Si guardino in faccia gli effetti del terribile batterio e si prenda una posizione netta. Gli olivicoltori e i frantoiani sono a un passo dalla disperazione, nell’indifferenza generale, soprattutto da parte degli organi istituzionali. Un imprenditore salentino di Morciano di Leuca, Cosimo Negro, si è tolto la vita per una situazione che da anni stava divenendo sempre più complicata e insostenibile. Lo Stato ha avuto gravissime responsabilità nella gestione dell’emergenza, e così la cosiddetta società civile (così poco civile, in realtà).
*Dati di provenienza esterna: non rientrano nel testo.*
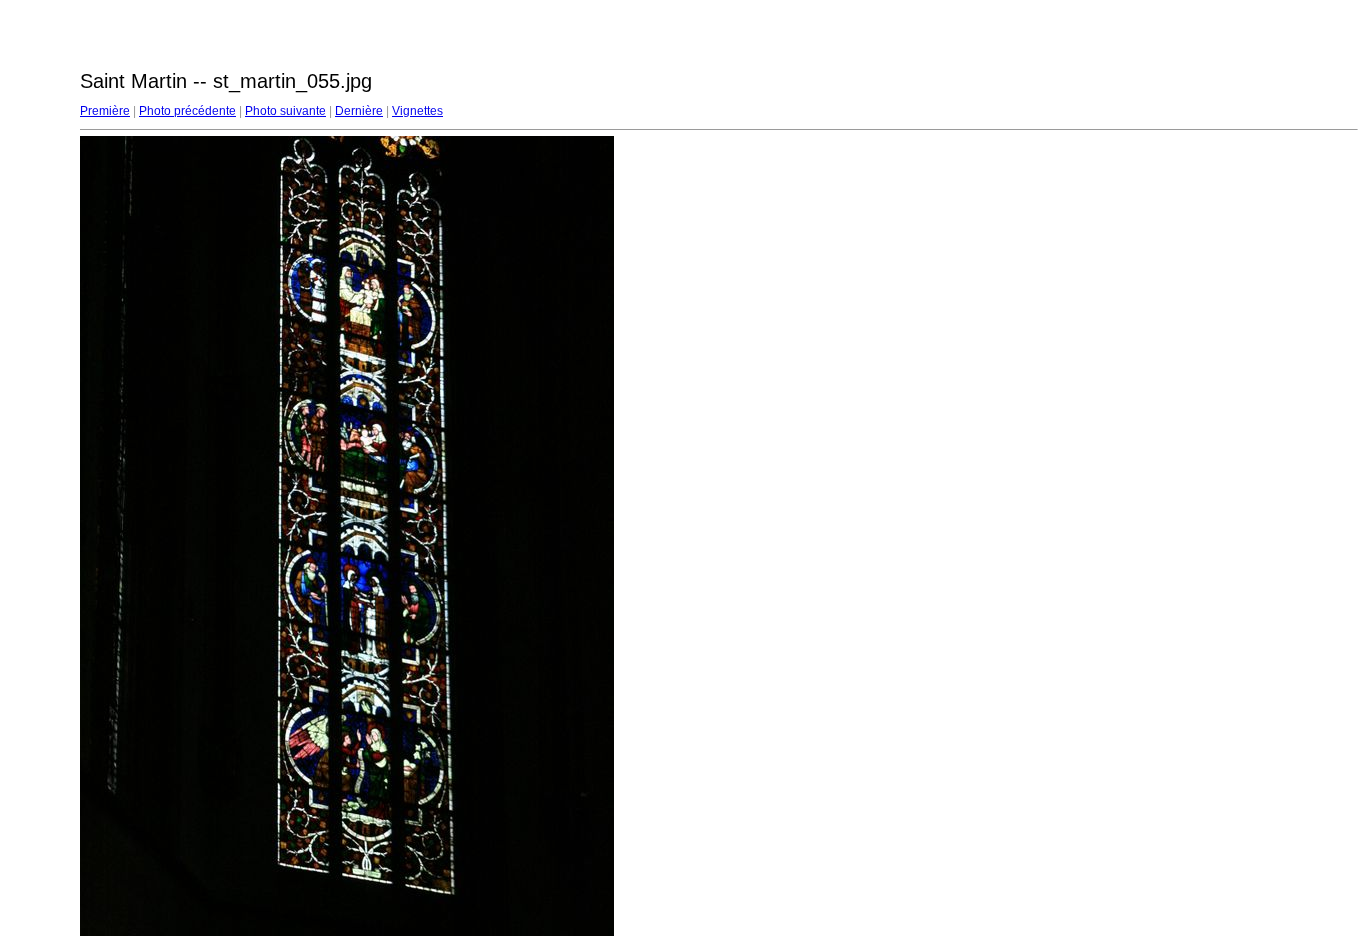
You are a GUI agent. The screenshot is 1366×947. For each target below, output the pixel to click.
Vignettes (417, 111)
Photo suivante (285, 111)
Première (105, 111)
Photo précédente (187, 111)
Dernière (359, 111)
Non ci si può ignorare un gesto così estremo

Chiara Di Modugno

La Xylella Fastidiosa non uccide solo gli ulivi

Chi non ha mai visto, se non attraverso fotografie, gli effetti della Xylella, potrebbe avere più difficoltà a comprendere cosa significhi per un imprenditore, ma non solo, assistere alla devastazione irreversibile di interi uliveti.
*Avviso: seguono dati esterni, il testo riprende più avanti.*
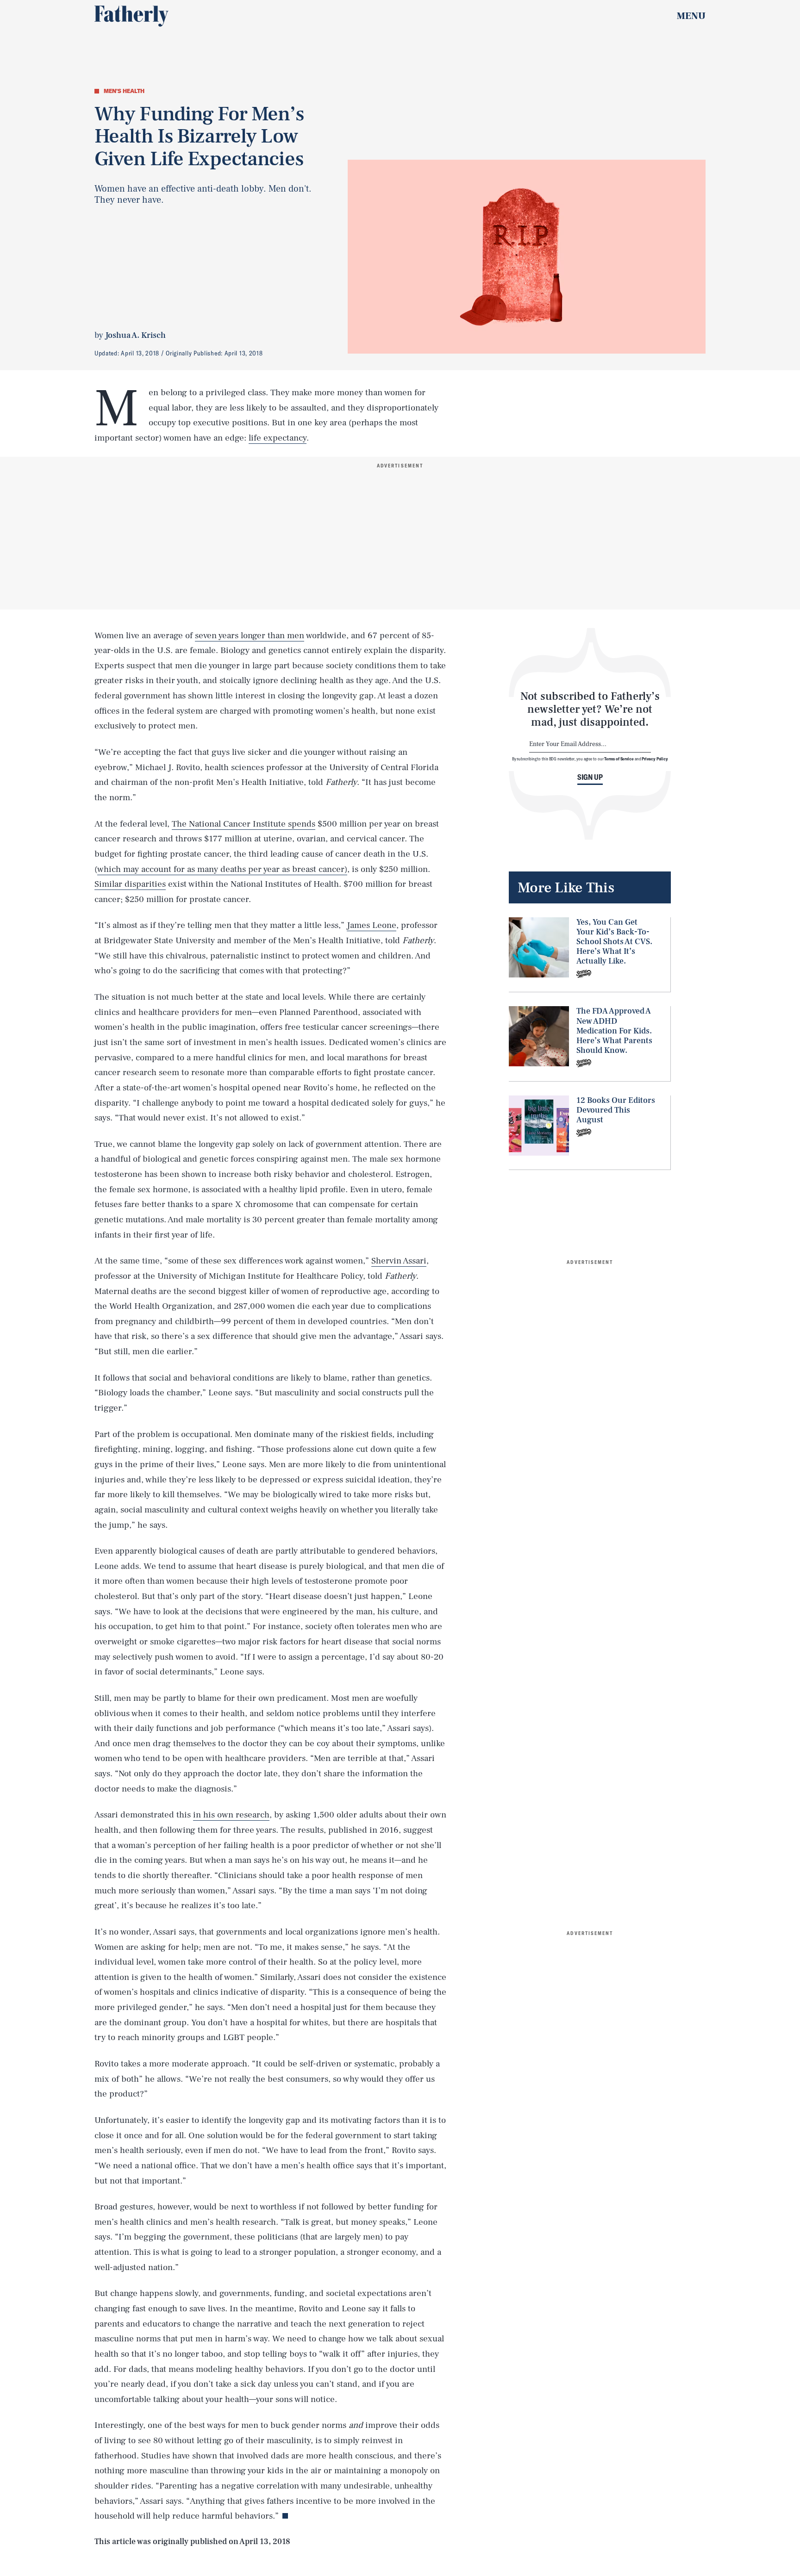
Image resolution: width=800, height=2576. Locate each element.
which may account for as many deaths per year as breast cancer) (222, 869)
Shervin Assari (398, 1260)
Il patogeno non dà scampo alla pianta, né agli olivicoltori: l’unica soluzione è estirpare gli alberi, sia perché ormai privi di vita, sia per impedire alla Xylella di espandersi ulteriormente.

In Puglia, principalmente nella zona del Salento, ma gradualmente sta raggiungendo anche le provincie più a nord della regione, questo fenomeno ha causato la morte di milioni di piante.
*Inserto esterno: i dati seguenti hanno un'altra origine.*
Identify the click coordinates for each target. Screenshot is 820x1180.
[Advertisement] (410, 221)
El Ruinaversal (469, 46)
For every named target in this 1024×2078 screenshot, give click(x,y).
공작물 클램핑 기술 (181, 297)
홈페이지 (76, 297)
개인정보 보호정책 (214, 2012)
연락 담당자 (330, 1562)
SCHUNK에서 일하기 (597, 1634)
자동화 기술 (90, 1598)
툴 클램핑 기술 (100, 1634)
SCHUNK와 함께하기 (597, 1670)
Sempre in Puglia, a Morciano di Leuca, agli inizi di settembre, Cosimo Negro, conosciuto come Cosimino, si è tolto la vita: i danni della Xylella, sommati al caro energia e agli elevati prezzi dei concimi, non erano più sostenibili.

E lo Stato non può ignorare un gesto estremo come questo, perché è un chiaro allarme di un comparto in sofferenza, di agricoltori sfiniti, lasciati soli a combattere con fenomeni incapaci di gestire senza un aiuto concreto da parte delle istituzioni, racconta la figlia Fedora.

Cosimo Negro si addossava colpe che non aveva mentre provava a fronteggiare una crisi di immensa portata, cadendo in una forte e lunga depressione, come emerge dal servizio televisivo di Telerama.

Da otto a due è il numero dei dipendenti che era riuscito a tenere con sé presso l’oleificio, e non riusciva a perdonarselo. Eppure, anche chi negli ultimi anni non faceva più parte dell’azienda ha ricordi piacevoli di quel titolare, pronto ad aiutare chi avesse bisogno.

Una figura fraterna, un amico, un giovane uomo di cinquantacinque anni sempre sorridente e disponibile che a un certo punto ha perso la gioia che lo accompagnava quotidianamente, portandolo al punto di odiare tutto quello che fin dall’adolescenza seguiva con cura e passione.

Fedora, però, non vuole arrendersi e pensa già alla stagione di raccolta del prossimo anno con una promessa speciale: dedicare il nome dell’attività al proprio padre.

Si deve andare avanti, anche quando la situazione non è facile e ha ripercussioni di una certa portata, ma non si può ignorare l’accaduto. Non lo può ignorare chi governa e non lo possono ignorare i singoli: serve consapevolezza del momento e di quello che quotidianamente viene affrontato da tutti gli attori di un settore in estrema difficoltà.